Maybach Music Group chronology
| Self Made Vol. 1 (2011) | Self Made Vol. 2 (2012) | Self Made Vol. 3 (2013) |

Singles from Self Made, Vol. 2
- "Bag of Money" Released: April 3, 2012; "Actin' Up" Released: 2012; "Let's Talk" Released: June 5, 2012;

= Self Made Vol. 2 =

Self Made Vol. 2 is the second compilation album by MMG. The album was released on June 26, 2012, by Maybach Music Group, Warner Bros. Records, and Def Jam Recordings. Like the previous album, Self Made Vol. 2 features contributions from members signed to the MMG label including Rick Ross, Wale, Meek Mill, Stalley, French Montana and Omarion along with Gunplay of Triple C's.

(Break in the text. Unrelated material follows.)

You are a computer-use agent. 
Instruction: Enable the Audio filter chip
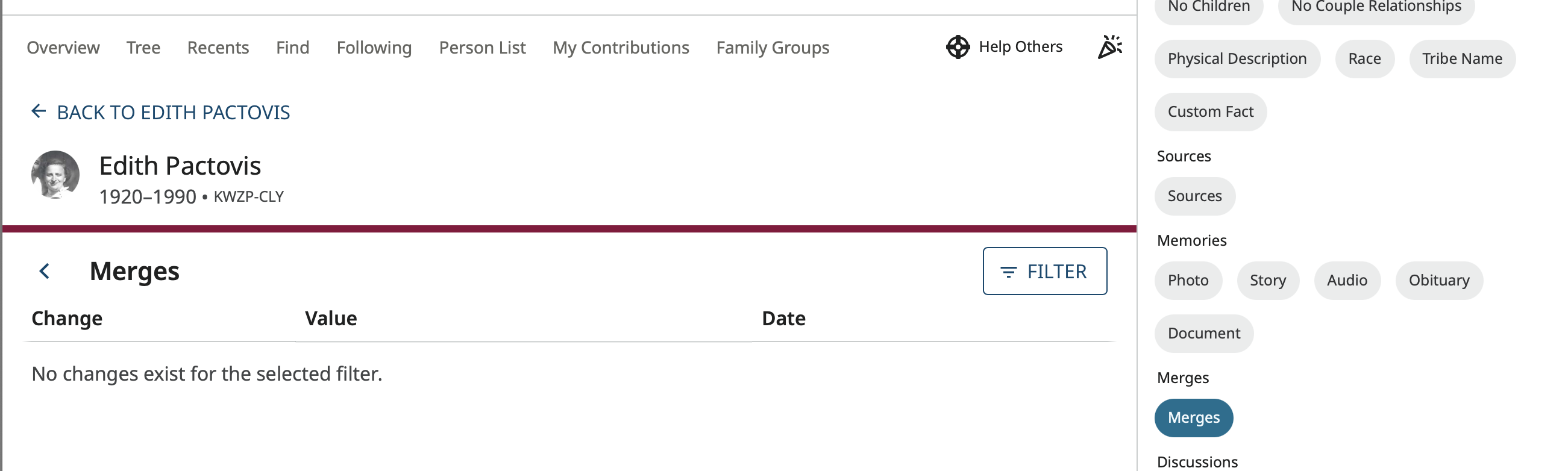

The album features guest appearances from Kendrick Lamar, Nas, Nipsey Hussle, Wiz Khalifa, Roscoe Dash, T-Pain, Ace Hood, Bun B & T.I. Producers on the album include Boi-1da, Don Cannon, Cardiak, Lee Major, The Beat Bully, and many more.

==Singles==
The first official single "Bag Of Money", featuring Wale, Rick Ross, Meek Mill, and T-Pain, was released on April 3, 2012. On May 2, 2012, the music video was released for "Bag of Money" featuring Wale Rick Ross, Meek Mill, and T-Pain. On May 23, 2012, the music video was released for "Let's Talk" featuring Omarion and Rick Ross. On June 26, 2012, the music video was released for "Black Magic" featuring Meek Mill and Rick Ross. On June 26, 2012, the music video was released for "Power Circle" featuring Rick Ross, Gunplay, Stalley, Wale, Meek Mill and Kendrick Lamar. On July 2, 2012, the music video was released for "Actin Up" featuring Meek Mill, Wale and French Montana. On October 1, 2012, the music video was released for "Fountain of Youth" featuring Stalley, Rick Ross Nipsey Hussle. On October 3, 2012, the music video was released for "Bury Me a G" featuring T.I. and Rick Ross. On November 12, 2012, the music video was released for On November 23, 2012, the music video was released for "M.I.A." featuring Omarion and Wale. On November 20, 2012, the music video was released for "All Birds" featuring Rick Ross and French Montana.

==Critical reception==

Self Made Vol. 2 received generally positive reviews from music critics. At Metacritic, which assigns a normalized rating out of 100 to reviews from critics, the album received an average score of 70, which indicates "generally favorable reviews", based on 8 reviews. Carl Chery of XXL commended the performers' chemistry and stated, "There’s a clear hierarchy in song quality throughout the album, but no skip-worthy cuts." AllMusic editor David Jeffries called the album "an interesting mix of in-house and all-star, and another reason to take Ross the ring-leader seriously." However, Brandon Soderberg of Spin called them a "pseudo-supergroup of convenience" who "snarls, stunts, and simps luxuriously", and quipped, "needs more Gunplay." Roman Cooper of HipHopDX said, "Self Made Vol. 2 is a noted improvement from its predecessor. Aside from Rick Ross’ innate ability to choose great production and guest features, the project features Ross’ vision for his Maybach Music Group squad: a diverse collection of individuals whose differences are complementary. If the crew can manage to keep from occasionally lapsing into predictability, it'll be a force to be reckoned with for quite some time."

Professional ratings
Review scores
| Source | Rating |
| AllMusic | Star |
| Entertainment Weekly | A− |
| HipHopDX | Star Half star |
| Pitchfork Media | 6.2/10 |
| Spin | 6/10 |
| XXL | (XL) |

==Commercial performance==
The album debuted at number four on the Billboard 200 with first-week sales of 98,000 copies.

==Track listing==

- Sample credits
- Track eleven, "Let's Talk", contains elements of "Big Poppa" by The Notorious B.I.G. It also interpolates the chorus of "Let's Talk About Sex" by Salt-n-Pepa.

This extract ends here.